The article continues:
“While the Bolshevik and Nazi armies are locked in colossal struggle, British and American imperialism sit like vultures watching their prey bleed to death. Commenting on the failure to open the Second Front the Frankfurter Zeitung of September 24th states: ‘British interests are best served if as many Germans and Bolsheviks as possible mutually kill each other.’ Britain and America are content to watch both their ‘enemy’ and their ‘ally’ destroy each other. When the destruction has sufficiently weakened both Germany and Russia, they hope to step in and take control.”
During 1943, the regime of Mussolini fell and the dictator’s bloody body was publicly hung upside down alongside his girlfriend in the centre of Milan. The authorities rushed to replace him by Marshal Badoglio, described by Ted as the Italian Petain, and King Victor Emmanuel III, in a desperate attempt to shore up capitalism and prevent revolution. Ted analyses this turn of events and explained that this marked “the beginning of the revolutionary upsurge in all the countries of Europe.” Soviets appeared in the northern industrial cities and the masses poured onto the streets. This was certainly the beginning of the Italian revolution.

Written task 1 |
In the wartime excerpt, whom did Ted describe as the Italian Petain?
Written task 2 |
Reproduce everything in the wartime excerpt from "During 1943, the" down to "the Italian revolution.".

Data block |
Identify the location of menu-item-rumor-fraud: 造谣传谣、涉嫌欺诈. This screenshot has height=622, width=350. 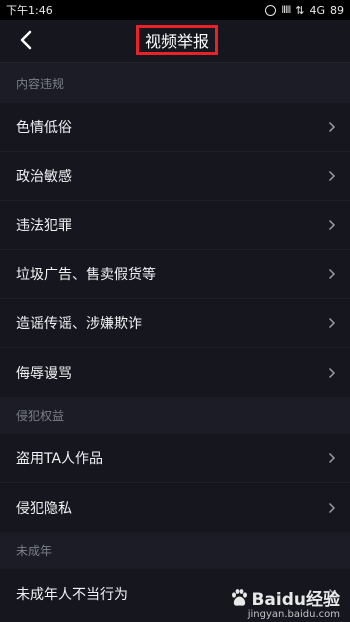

Your solution 1 |
Marshal Badoglio.

Your solution 2 |
During 1943, the regime of Mussolini fell and the dictator’s bloody body was publicly hung upside down alongside his girlfriend in the centre of Milan. The authorities rushed to replace him by Marshal Badoglio, described by Ted as the Italian Petain, and King Victor Emmanuel III, in a desperate attempt to shore up capitalism and prevent revolution. Ted analyses this turn of events and explained that this marked “the beginning of the revolutionary upsurge in all the countries of Europe.” Soviets appeared in the northern industrial cities and the masses poured onto the streets. This was certainly the beginning of the Italian revolution.